Solar cell as self-oscillating heat engine
Robert Alicki, David Gelbwaser-Klimovsky, Krzysztof Szczygielski

TL;DR
This paper proposes that plasma oscillations in solar cells act as a self-oscillating piston, fundamentally linking the operation of solar cells to classical heat engine principles and offering a new perspective on energy conversion.
Contribution
It introduces the novel idea that plasma oscillations serve as a physical piston in solar cells, bridging quantum formalism with classical engine concepts.
Findings
Plasma oscillations can be interpreted as a piston in solar cells.
The formalism of quantum open systems supports the piston hypothesis.
This perspective unifies solar cell operation with classical self-oscillating engines.
Abstract
Solar cells are engines converting energy supplied by the photon flux into work. All known types of macroscopic engines and turbines are also self-oscillating systems which yield a periodic motion at the expense of a usually non-periodic source of energy. The very definition of work in the formalism of quantum open systems suggests the hypothesis that the oscillating "piston" is a necessary ingredient of the work extraction process. This aspect of solar cell operation is absent in the existing descriptions and the main goal of this paper is to show that plasma oscillations provide the physical implementation of a piston.

DATA SEGMENT —

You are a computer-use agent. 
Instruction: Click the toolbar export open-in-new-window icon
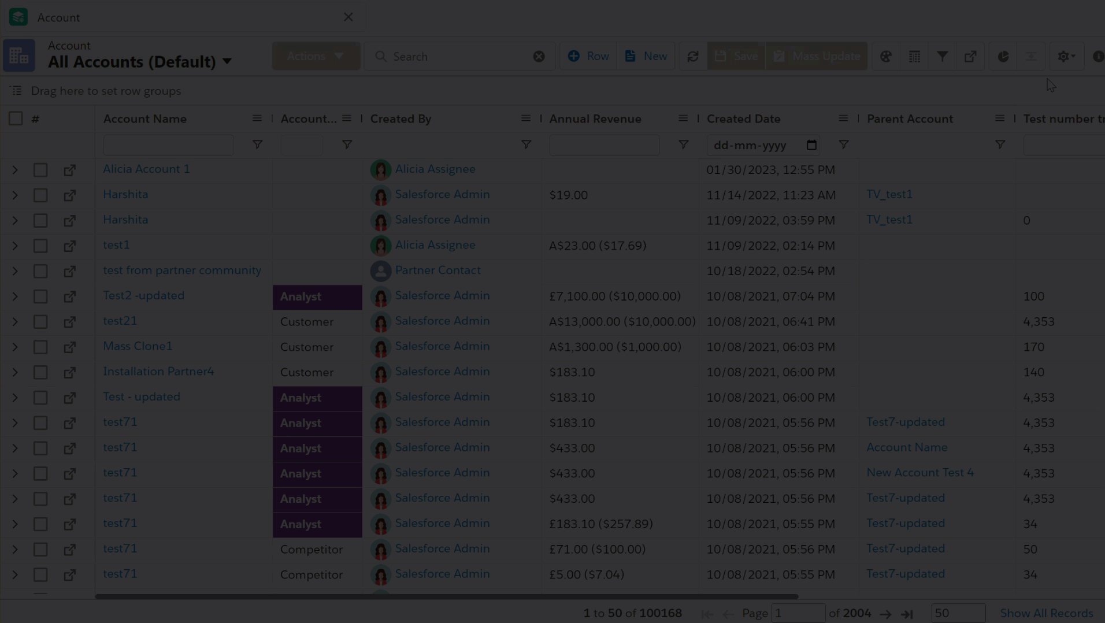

TASK STATEMENT — In the solar cell paper summary, what does the abstract say all known types of macroscopic engines and turbines are?

ANSWER TO THIS TASK — Self-oscillating systems that yield a periodic motion at the expense of a usually non-periodic source of energy.